Blue Origin Announces Super Heavy Variant of New Glenn
By Reuters | 20 Nov, 2025
Jeff Bezos gets serious about dethroning SpaceX in the orbital launch business with plans for the New Glenn 9x4 that will add 4 engines to the current base model.
Blue Origin New Glenn rocket is prepared for launch with NASA's EscaPADE mission with two satellites to orbit Mars, from the Cape Canaveral Space Force Station in Cape Canaveral, Florida, U.S., November 8, 2025. REUTERS/Joe Skipper
Jeff Bezos' space company Blue Origin said on Thursday it will build a bigger, more powerful variant of its New Glenn rocket, drawing early plans for a family of orbital satellite launchers akin to the fleet of Falcon rockets from Elon Musk's dominant SpaceX.

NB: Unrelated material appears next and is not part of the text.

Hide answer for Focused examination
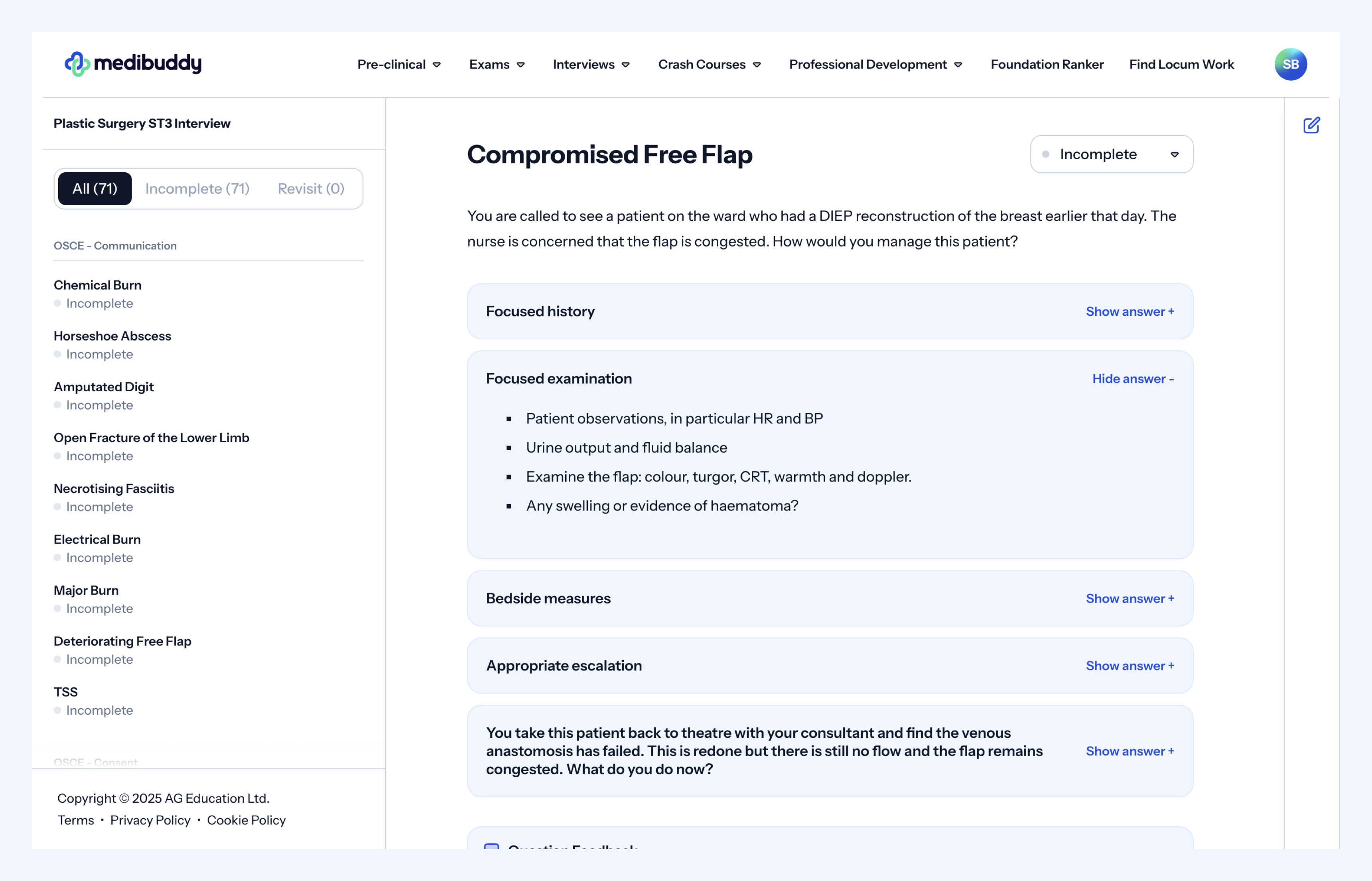The width and height of the screenshot is (1372, 881). tap(1132, 379)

The new rocket, announced after New Glenn's second mission launched last week, will be called New Glenn 9x4, a name referencing nine engines that will power its first stage and four engines on its second stage. That is an increase of two engines for each stage from New Glenn's current design.
"The next chapter in New Glenn's roadmap is a new super-heavy class rocket," Blue Origin said in a statement outlining other rocket upgrades.
The two New Glenn variants, the company said, "will serve the market concurrently, giving customers more launch options for their missions, including mega-constellations, lunar and deep space exploration, and national security imperatives such as Golden Dome."
U.S. launch companies Rocket Lab, SpaceX and United Launch Alliance, which Boeing and Lockheed Martin owns, are either building or have early plans for larger rockets that can put bigger batches of satellite constellations into space.
Blue Origin spent billions of dollars and roughly a decade developing New Glenn, a 29-story rocket with a reusable first stage meant to compete with SpaceX's Falcon fleet and more powerful Starship, a fully reusable rocket that remains in development.
Dave Limp, Blue Origin's CEO, posted on X digital renderings of the super-heavy New Glenn standing taller than Saturn V, the 17-story rocket that sent humans to the moon under the U.S. Apollo program. The 9x4 rocket has a larger payload fairing and appears far taller than the original New Glenn design.